An abnormal HTTPError instance has an integer code attribute, indicating the error status code returned by the server.
The default handler of the urllib2 module can process redirection (the status code is in the range of 300), and the status code is within the range of-, indicating success. Therefore, the range of status codes that can cause an HTTPError exception is 400-599.
When an error occurs, the server returns the HTTP error code and error page. You can use the HTPError instance as the return page, which means that the HTTPError instance not only has the code attribute, but also has methods such as read, geturl, and info.

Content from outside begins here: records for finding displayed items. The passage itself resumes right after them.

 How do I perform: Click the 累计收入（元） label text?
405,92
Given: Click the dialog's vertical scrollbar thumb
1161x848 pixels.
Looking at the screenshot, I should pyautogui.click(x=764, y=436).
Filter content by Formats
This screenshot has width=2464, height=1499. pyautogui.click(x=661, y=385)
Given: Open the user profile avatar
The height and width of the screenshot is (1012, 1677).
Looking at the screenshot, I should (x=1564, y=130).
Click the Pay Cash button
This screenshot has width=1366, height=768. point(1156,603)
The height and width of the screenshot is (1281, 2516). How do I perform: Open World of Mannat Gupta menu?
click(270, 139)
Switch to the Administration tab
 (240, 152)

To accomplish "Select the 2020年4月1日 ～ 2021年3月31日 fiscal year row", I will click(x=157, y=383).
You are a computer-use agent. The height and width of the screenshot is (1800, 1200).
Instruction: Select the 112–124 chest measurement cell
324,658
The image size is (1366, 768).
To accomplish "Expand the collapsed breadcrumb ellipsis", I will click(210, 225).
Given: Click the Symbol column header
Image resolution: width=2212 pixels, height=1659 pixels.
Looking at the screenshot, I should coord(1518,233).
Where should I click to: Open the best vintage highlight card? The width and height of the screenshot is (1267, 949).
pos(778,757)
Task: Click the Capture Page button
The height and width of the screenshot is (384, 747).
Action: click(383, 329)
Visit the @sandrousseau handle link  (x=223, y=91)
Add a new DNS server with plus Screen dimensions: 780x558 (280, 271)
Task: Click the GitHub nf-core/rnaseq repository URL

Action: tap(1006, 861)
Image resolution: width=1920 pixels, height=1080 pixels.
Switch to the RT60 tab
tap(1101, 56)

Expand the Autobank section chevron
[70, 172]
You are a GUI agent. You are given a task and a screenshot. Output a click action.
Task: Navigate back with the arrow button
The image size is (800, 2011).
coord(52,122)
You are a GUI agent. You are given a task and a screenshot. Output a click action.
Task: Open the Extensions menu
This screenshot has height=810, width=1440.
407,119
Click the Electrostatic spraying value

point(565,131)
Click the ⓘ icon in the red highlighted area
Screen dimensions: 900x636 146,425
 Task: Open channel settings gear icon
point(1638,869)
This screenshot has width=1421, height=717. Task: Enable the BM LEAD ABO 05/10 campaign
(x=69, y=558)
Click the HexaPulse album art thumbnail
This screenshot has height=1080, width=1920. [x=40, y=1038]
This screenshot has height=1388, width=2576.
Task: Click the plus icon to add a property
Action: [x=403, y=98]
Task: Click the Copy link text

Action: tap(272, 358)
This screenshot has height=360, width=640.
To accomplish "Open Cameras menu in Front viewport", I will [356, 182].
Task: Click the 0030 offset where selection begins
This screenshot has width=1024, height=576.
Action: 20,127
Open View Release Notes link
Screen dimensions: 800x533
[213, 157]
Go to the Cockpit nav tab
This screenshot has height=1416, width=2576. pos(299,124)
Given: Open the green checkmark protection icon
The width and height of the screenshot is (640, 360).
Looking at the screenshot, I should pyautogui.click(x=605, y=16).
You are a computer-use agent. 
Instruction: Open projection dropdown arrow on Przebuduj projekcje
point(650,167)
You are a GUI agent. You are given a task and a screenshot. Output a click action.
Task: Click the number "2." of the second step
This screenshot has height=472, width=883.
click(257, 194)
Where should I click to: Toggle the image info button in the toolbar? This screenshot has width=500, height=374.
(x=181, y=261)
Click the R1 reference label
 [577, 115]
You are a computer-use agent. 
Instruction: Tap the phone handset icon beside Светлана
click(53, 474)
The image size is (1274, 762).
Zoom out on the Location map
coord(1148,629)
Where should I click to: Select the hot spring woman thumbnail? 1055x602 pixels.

#! /usr/bin/env python#coding=utf-8import urllib2url="http://cs.scu.edu.cn/~duanlei"try: response=urllib2.urlopen(url)except urllib2.HTTPError,e: print e.code print e.read()
3. Summary
If you want to process URLError and HTTPError in the code, the code is as follows:
#! /Usr/bin/env python # coding = utf-8import urllib2url = "xxxxxx" # URLtry: response = urllib2.urlopen (url) need T urllib2.HTTPError, e: # HTTPError must be placed before URLError print "The server couldn't fulfill the request" print "Error code:", e. code print "Return content:", e. read () Failed t urllib2.URLError, e: print "Failed to reach the server" print "The reason:", e. reasonelse: # something you shoshould do pass # handle other exceptions #! /Usr/bin/env python # coding = utf-8import urllib2url = "http: // xxx" # URLtry: response = urllib2.urlopen (url) cannot urllib2.URLError, e: if hasattr (e, "reason"): print "Failed to reach the server" print "The reason:", e. reason elif hasattr (e, "code"): print "The server couldn't fulfill the request" print "Error code:", e. code print "Return content:", e. read () else: pass # handle other exceptions
In comparison, the second exception handling method is better.